A team of six undergraduate McGill students placed first in the International Artificial Intelligence Competition ProjectX, which ran from Sept. 1 to Jan. 31. Hosted by the University of Toronto, the annual competition challenges students to develop new models of machine learning with practical, real-world applications. Of the three categories open for submissions, including clinical practice, epidemiology, and genetics, the group placed first in clinical practice and received $25,000 in prize money.
The team worked to create DeepVent, a patient ventilator model that operates through reinforcement learning (RL)—a type of artificial intelligence (AI) that aims to recognize patterns in data to improve subsequent decision making.
Reinforcement learning is a small, yet rapidly developing subfield of AI and machine learning. When provided with a dataset the algorithm can begin to recognize patterns so that it can learn which decisions are more beneficial to reach a certain goal, similar to the way humans learn a new skill. Reinforcement learning is the same type of AI which now holds the title of best chess player in the world.
“It’s really impossible to [teach] all the different moves in chess,” Flemming Kondrup, U4 Science student and member of the winning team, said in an interview with The McGill Tribune. “So what you do instead is you play the agent against itself, and […] it learns a general pattern of how to play.

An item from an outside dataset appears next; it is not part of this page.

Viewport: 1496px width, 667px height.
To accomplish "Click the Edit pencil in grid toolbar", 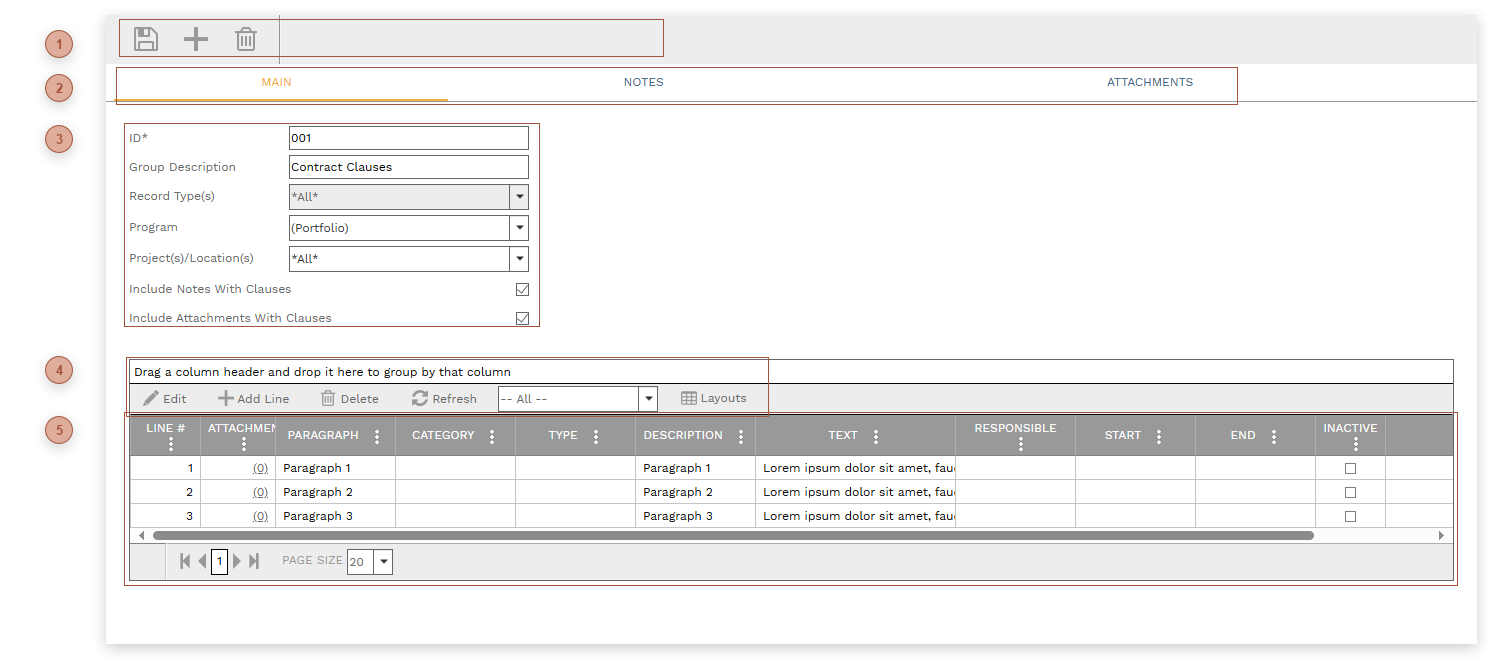I will [x=165, y=398].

That’s how humans learn as well, [because] they develop an intuition of what’s a good move and what’s a bad move.”
With this type of ‘intuitive’ analysis, RL can be used in medicine to learn from historical health data so that doctors can find the best, most personalized long-term treatment for individual patients.
“RL also looks into the future, and predicts how the treatment it’s going to give now is going to affect future treatment options,” Kondrup explained. “A really good chess player doesn’t just do a move that’s good now, but sometimes they might sacrifice a move now for a better move later. And the same thing applies to health care.”
The DeepVent team plans to use their model to regulate the dynamic ventilation needs of patients in hospital intensive care units. ICU doctors, who are often overworked and overwhelmed, may find it difficult to monitor the ventilation settings of multiple patients at once. DeepVent provides a solution to this through its personalized ventilation system that would adjust to changes in a patient’s breathing. Their results have shown a 59 per cent expected enhancement in overall treatment quality.
“As a disease evolves, you need to adjust the settings on the ventilator,” Kondrup said.“Doctors have to constantly monitor patients and adjust these settings, and that can be pretty challenging.”
The average hospital ventilator settings include functions to manage the fraction of oxygen inhaled from the surrounding environment (FIO2), the expiratory pressure when a patient breathes out (PEEP), and the volume of air inhaled (tidal volume), all of which can impact a patient’s respiration—and as a result, their overall health. DeepVent envisions a ventilator with a built-in feedback mechanism that self-adjusts the settings without doctors having to intervene.
Another challenge the team addressed is the extensive training and experience health-care professionals need to effectively manage ventilated patients.
“In order for a health-care practitioner to treat patients well, they need […] years of experience,” Kondrup said. “You can train AI on data of tens of thousands of patients [and] on what a real human being would need years to experience.”
As ventilators have been so central during the pandemic, it will be important to continue advancing the field of respiratory technology, both to help our intensive care units now, and into the post-pandemic future.
“The idea of DeepVent is that instead of just focussing on the present, it tries to promote long-term health and survival,” Kondrup said.